§ EXERCISE DIRECTIONS: At the line containing "Task: Click the padlock", begin an exact copy, and continue through the last line of the entries below. Leave out any pictures.

§ AVAILABLE DATA:
··········

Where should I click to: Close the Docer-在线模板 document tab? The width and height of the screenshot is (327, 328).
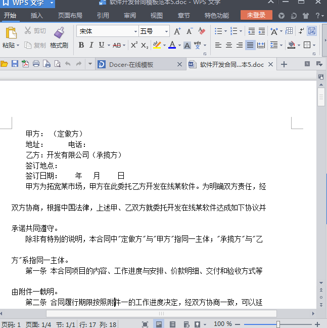pos(179,64)
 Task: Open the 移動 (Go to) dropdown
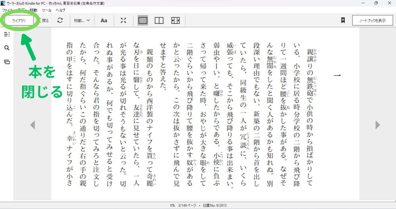(x=82, y=21)
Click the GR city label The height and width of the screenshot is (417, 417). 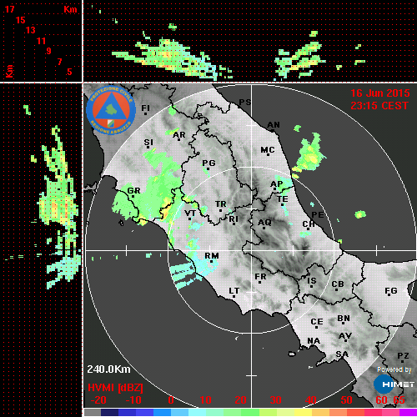pos(134,191)
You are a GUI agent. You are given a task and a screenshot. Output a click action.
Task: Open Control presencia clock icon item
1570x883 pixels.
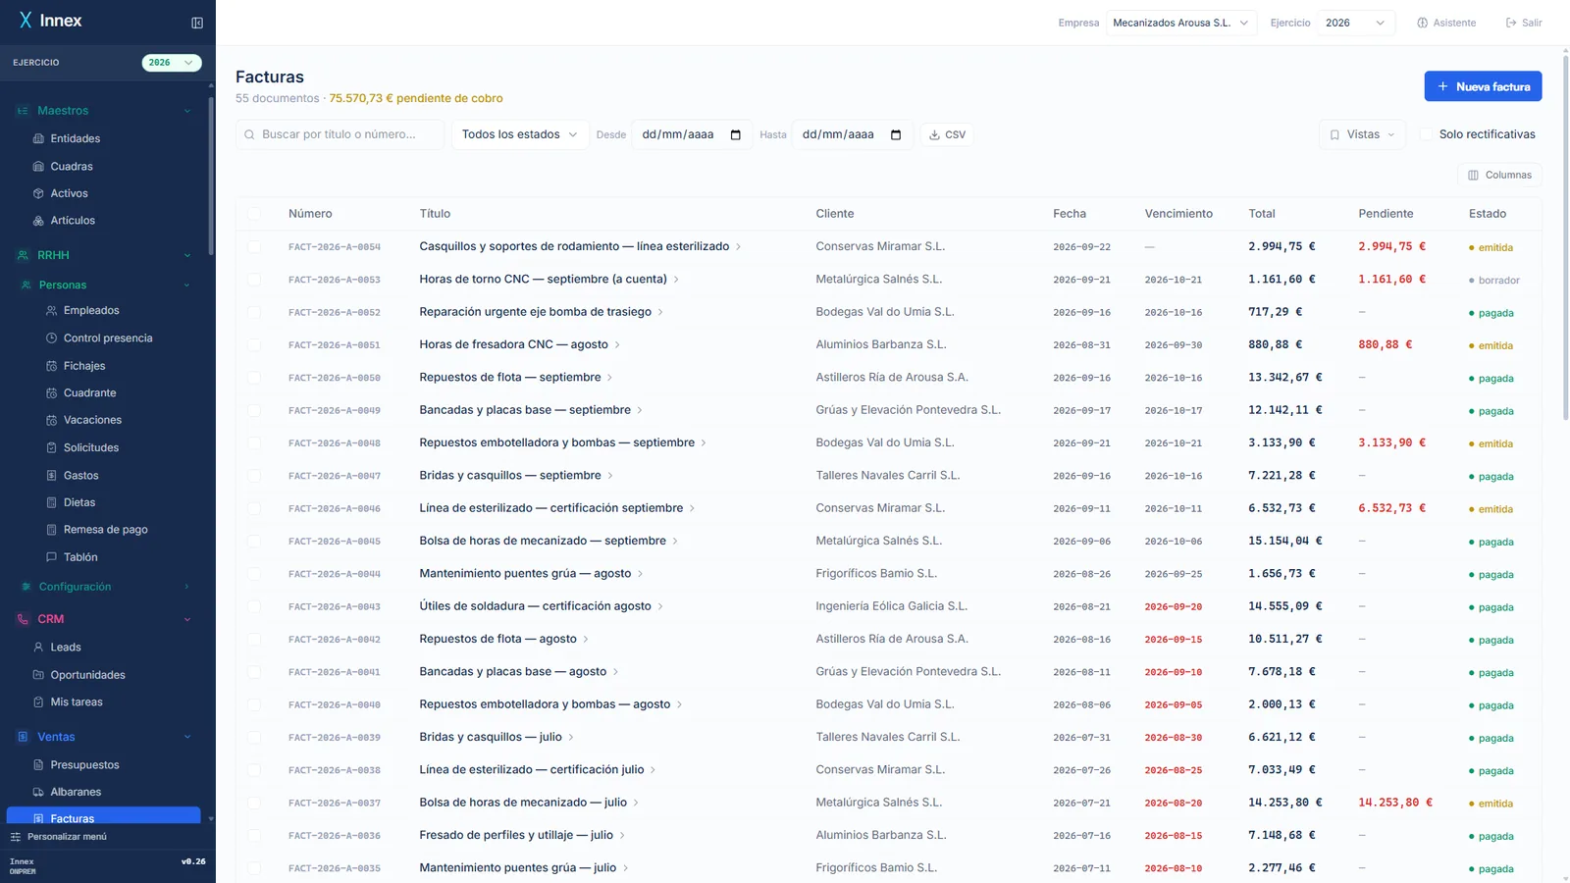[52, 338]
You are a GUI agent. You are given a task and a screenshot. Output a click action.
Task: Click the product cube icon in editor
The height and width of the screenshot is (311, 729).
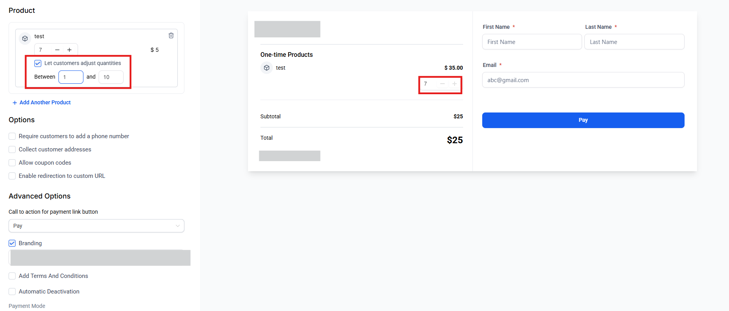click(x=25, y=39)
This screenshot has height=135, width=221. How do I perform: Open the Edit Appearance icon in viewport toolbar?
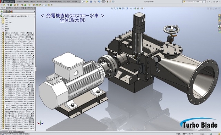(135, 8)
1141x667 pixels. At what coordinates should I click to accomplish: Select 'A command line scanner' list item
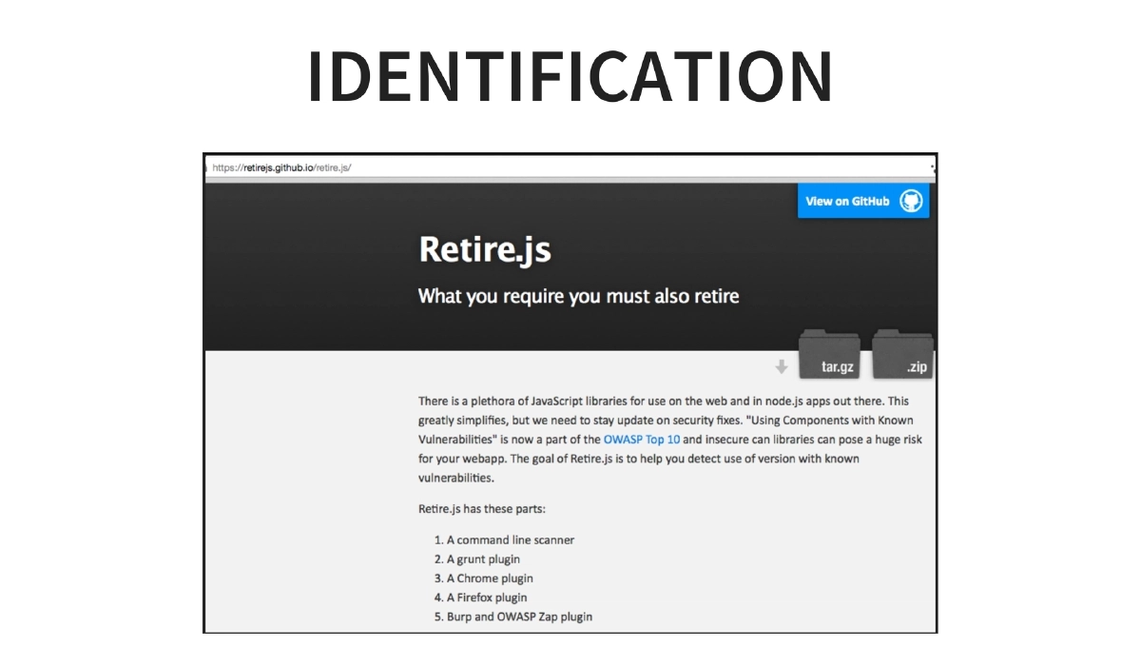click(510, 539)
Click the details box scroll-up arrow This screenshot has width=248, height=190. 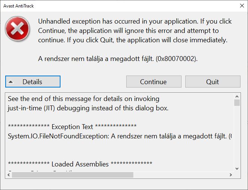click(x=237, y=96)

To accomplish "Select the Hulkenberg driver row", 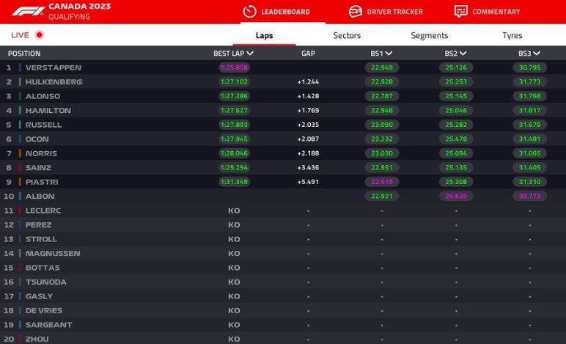I will click(54, 82).
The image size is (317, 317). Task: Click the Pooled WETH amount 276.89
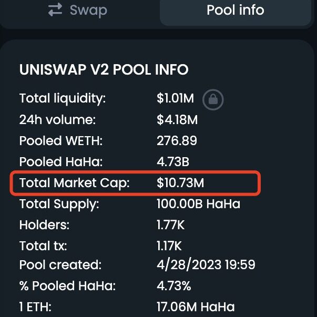(177, 141)
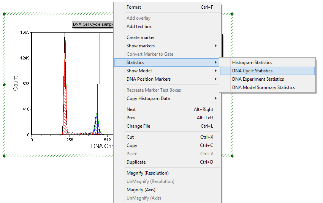Open the Statistics submenu item

(x=135, y=62)
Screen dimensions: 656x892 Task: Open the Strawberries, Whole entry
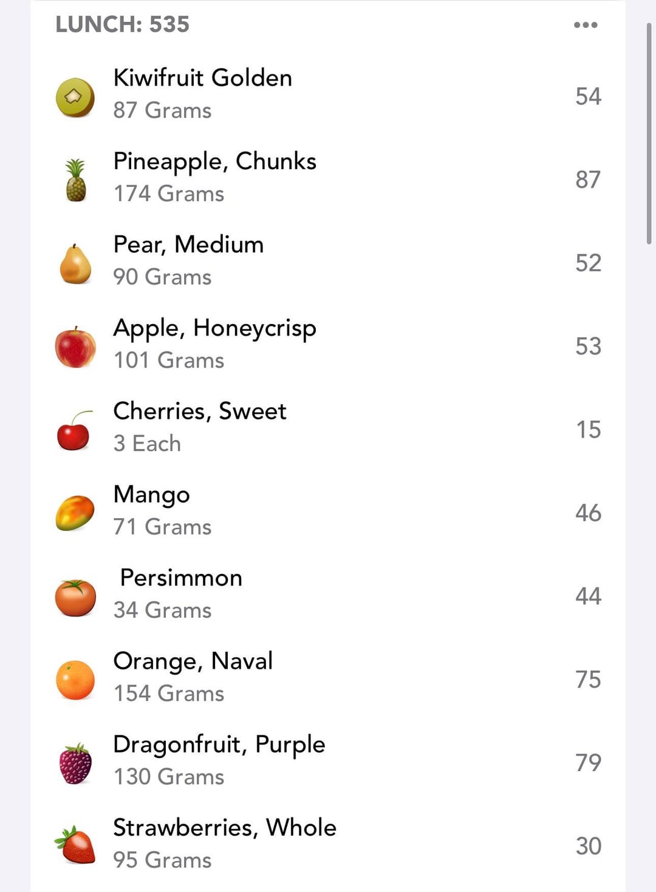[x=225, y=828]
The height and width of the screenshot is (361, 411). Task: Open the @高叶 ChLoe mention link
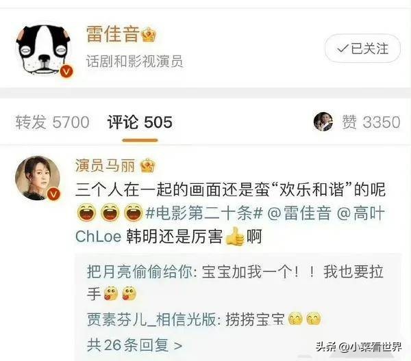tap(230, 224)
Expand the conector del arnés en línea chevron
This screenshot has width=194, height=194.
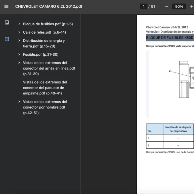tap(19, 63)
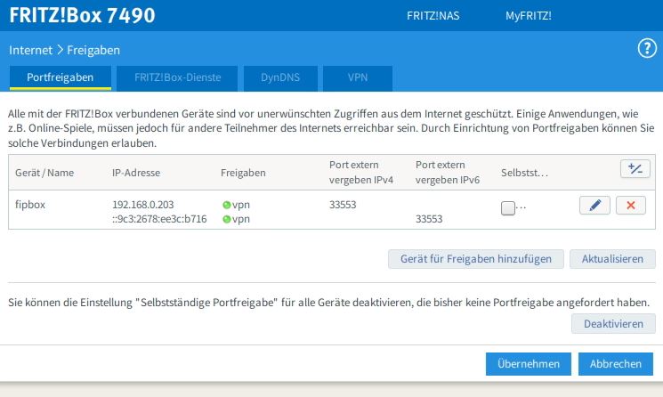This screenshot has width=663, height=397.
Task: Click Internet in the breadcrumb path
Action: point(31,50)
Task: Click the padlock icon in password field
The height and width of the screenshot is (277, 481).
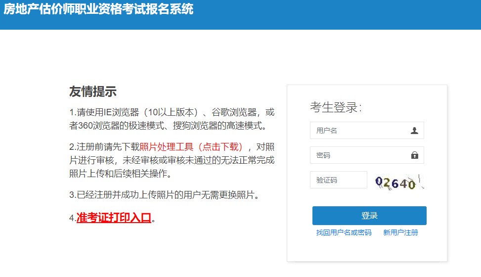Action: 414,155
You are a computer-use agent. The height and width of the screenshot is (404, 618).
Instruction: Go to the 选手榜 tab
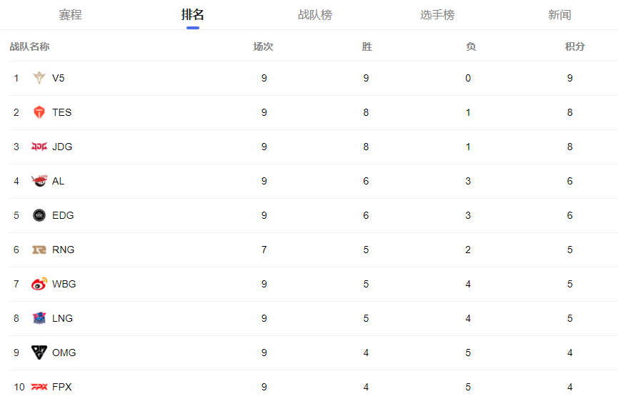(x=437, y=15)
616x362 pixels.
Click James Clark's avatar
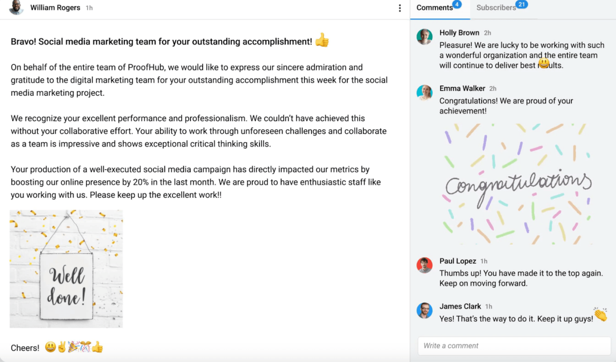(x=425, y=310)
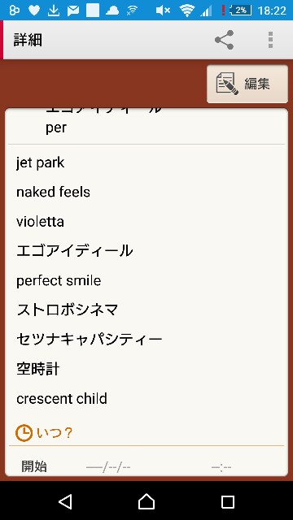This screenshot has height=520, width=293.
Task: Tap the cloud icon in status bar
Action: (x=112, y=11)
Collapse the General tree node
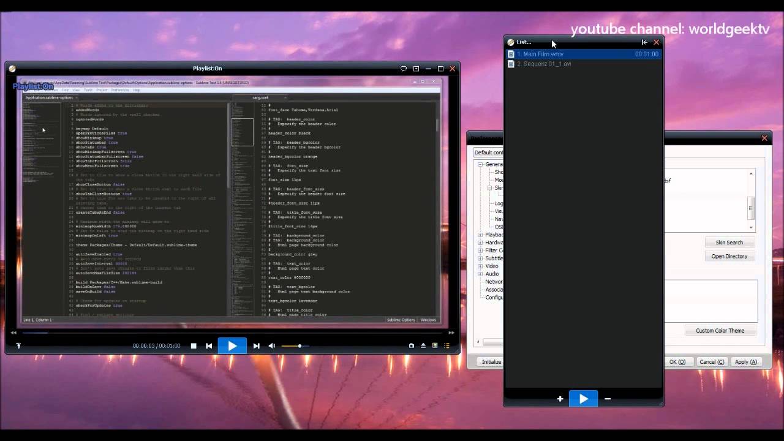The height and width of the screenshot is (441, 784). point(481,164)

··········

§ SOLUTION TO THIS TASK:
Task: Click the padlock icon in password field
The height and width of the screenshot is (277, 481).
Action: 414,155
You are a computer-use agent. The height and width of the screenshot is (404, 618).
Instruction: Go to the 选手榜 tab
(x=437, y=15)
616x362 pixels.
Click James Clark's avatar
(x=425, y=310)
This screenshot has height=520, width=293.
Task: Tap the cloud icon in status bar
Action: (x=112, y=11)
Collapse the General tree node
The height and width of the screenshot is (441, 784). point(481,164)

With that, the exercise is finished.